__GOAL 1__
In the typo popularity post, rewrite the paragraph beginning "Can anybody find a misspelled word" in one or two shorter sentences, keeping its main facts.
__GOAL 2__
In the typo popularity post's list, find every misspelled word marked "via" someone. Give each word with that person's name.

Begin DOCUMENT EXCERPT

Typo Popularity Tracking with Google

Armed with a list of spelling errors and my old friend Google, I decided to see if I could find the most commonly misspelled word on the Web. If you can do better, leave a comment. (The number of results is in parentheses after each word or term.)

transexual (2860k)

didnt (1230k, via Matt)

doesnt (1080k, via Evan)

seperate (804k, via Bill)

calender (727k, via Graham)

definately (693k, via Shannon)

recieve (667k, via Matt)

offical (366k)

managment (359k)

goverment (317k)

commerical (277k)

Febuary (245k)

enviroment (242k)

occurence (186k)

commision (167k)

assocation (134k)

Cincinatti (70k)

milennium (32k)

Special mention: “could of” (166k results), “would of” (296k), “should of” (123k)

Can anybody find a misspelled word that’s more popular than its correct spelling? Update: We have a winner! Ewin found that “transexual” (2860k) is the more common (but incorrect) spelling of “transsexual” (1660k)!

Comments

    A short and extremely commonly-used word like “the” might be the most popular, but I’m not going to go through the 434,000 references to “teh” in Google and remove the invalid ones.

End DOCUMENT EXCERPT
Begin AVAILABLE DATA

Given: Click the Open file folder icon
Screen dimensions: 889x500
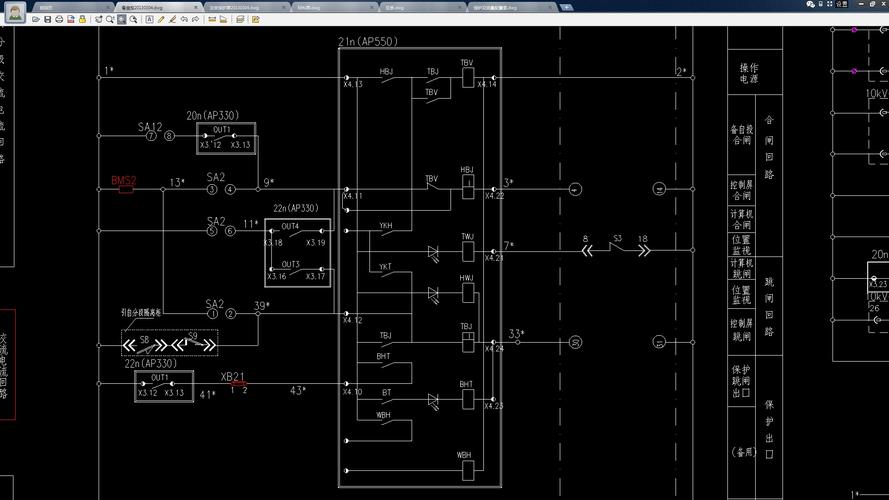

End AVAILABLE DATA

__EXERCISE SOLUTION 1__
The post asks whether any misspelling is more common online than its correct spelling. In an update, Ewin found that "transexual" (2860k results) beats the correct "transsexual" (1660k).

__EXERCISE SOLUTION 2__
- didnt (Matt)
- doesnt (Evan)
- seperate (Bill)
- calender (Graham)
- definately (Shannon)
- recieve (Matt)